She held Patience's abbreviated bathing suit skirt with one hand.
"Where are you heading for, baby?" she asked.
"Mardy! Mardy!" screamed Patience, tugging at her leash.
"Oh, rats, it's Margery Marshall. Look at the duds on her. She makes me sick," groaned Kent.
"She's crazy about little Patience," answered Lydia, "so I put up with a lot from her."
She loosed her hold on Patience. The baby trundled along the sand to meet the little girl in an immaculate white sailor suit, who approached pushing a doll buggy large enough to hold Patience. She ran to meet the baby and kissed her, then allowed her to help push the doll carriage.
"Mardy tum! Mardy tum!" chanted Patience.

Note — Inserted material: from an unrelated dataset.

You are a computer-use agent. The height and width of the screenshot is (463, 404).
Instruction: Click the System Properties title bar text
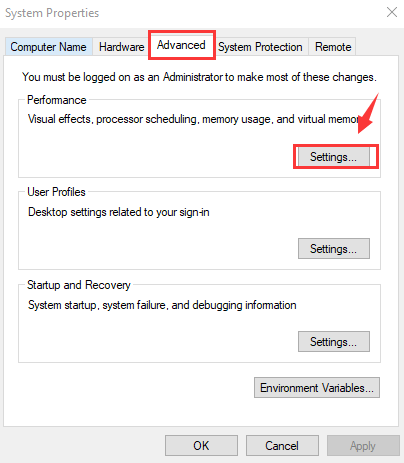click(x=52, y=13)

Margery's black hair was in a long braid, tied with a wide white ribbon. Margery's hands were clean and so were her white stockings and shoes. She brought the doll's carriage to pause before Lydia and Kent and gazed at them appraisingly out of bright black eyes—beautiful eyes, large and heavily lashed. Kent's face was dirty and sweat streaked. His red bathing suit was gray with sand and green with grass stain. On his head he wore his favorite headgear, a disreputable white cotton cap with the words "Goldenrod Flour Mills" across the front.
"Well," he said belligerently, to Margery, "do you see anything green?"
Margery shrugged her shoulders. "Watcha playing?"
"Nothing! Want to play it?" replied Lydia.